The counterpoint is we care about availability in a way that other companies don’t. We generally hover between four and five nines of uptime. We’ve had to build our own highly-available load balancing layer on EC2 since EC2’s own load balancer doesn’t have the availability properties we want.
We’ve also had to build our own event-processing system, affectionately dubbed Monster, in order to get a hard guarantee that we never lose events and that failovers always happen without human intervention. We never accept downtime for maintenance, which has meant we need to bulid our own zero-downtime migration infrastructure. We’re currently pushing about 50 million events per day, and have designed and implemented a sharding framework that allows us to scale our databases horizontally.
Risk
In typical security work, you’ll spend most of your time defending against a theoretical adversary—in reality, your attack surface is so broad that even at scale any given system won’t see that much in the way of sophisticated attacks. In contrast, we see targeted attacks by fraudsters against Stripe and our users every single day. Many of these attackers are quite clever and strongly motivated (successfully pulling off a scheme directly translates to money in their bank account). Consequently, we’re continually building and adapting our systems to keep fraudsters away without degrading the experience for good users.
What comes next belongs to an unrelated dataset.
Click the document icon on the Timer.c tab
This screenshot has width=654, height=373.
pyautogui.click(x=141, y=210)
Risk engineering involves everything from creating a machine learning infrastructure to instantly onboarding new users. However, in corner cases, human interaction will always be needed. We have a team of risk analysts, and we’ve spent a lot of time creating interfaces to allow them to easily monitor accounts and transaction patterns.
Tools
In order to build everything we need to build, we need to be able to move fast (but not break things). Great tooling is the only way to accomplish this. We work hard to maximize developer productivity and minimize the time between code being written and pushed to production.
Data
In many ways, we can see the evolving shape of the internet in our systems—the fastest-growing and most innovative companies are using Stripe, and we can directly see how much our quest to make the web a better place is succeeding. We have some of the most interesting online commerce data one could ask for.
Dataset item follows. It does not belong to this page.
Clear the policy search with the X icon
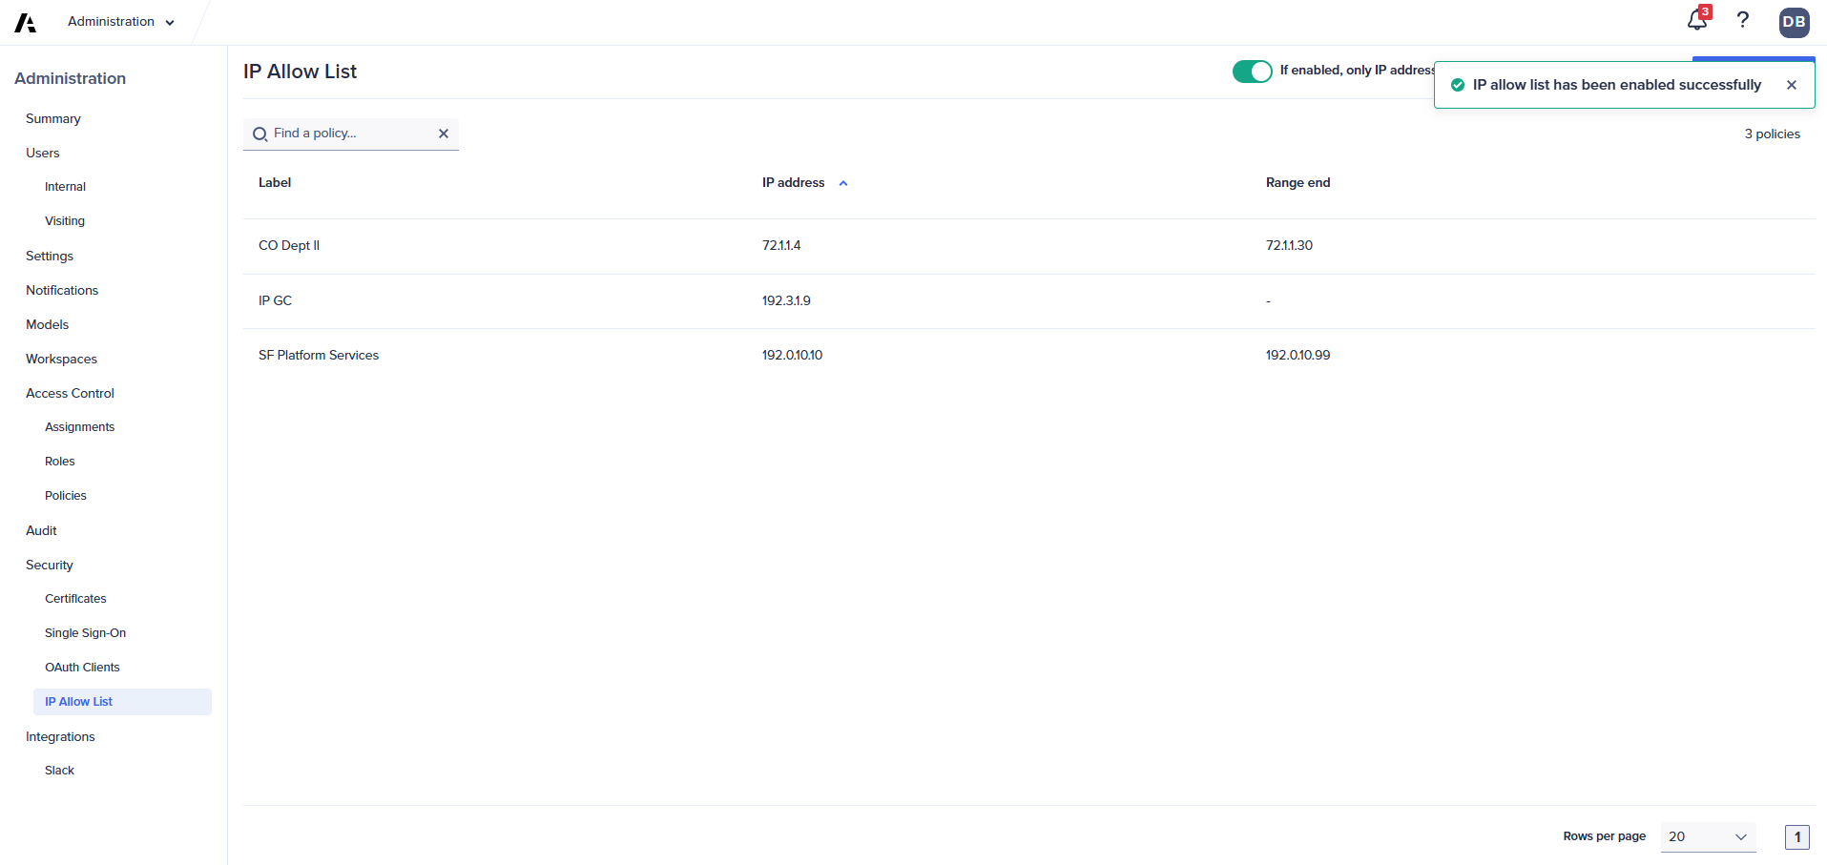pos(444,134)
Ingesting and digesting our data is a pretty difficult challenge, and as a result, a lot of our work on data thus far has been building out our data infrastructure. Consequuently, we’ve built systems for tailing our production data into HDFS (where it can be queried via Impala or our homegrown Scalding). We also maintain Tiller, a tool that makes it easy to build dynamic dashboards. We’re just now starting to think about building out an analyst team, which will help us better understand our mountains of data.
We’re working to make Stripe available around the world—the short answer is that we have far more challenges than our small (but growing!) team of engineers could hope to solve on their own.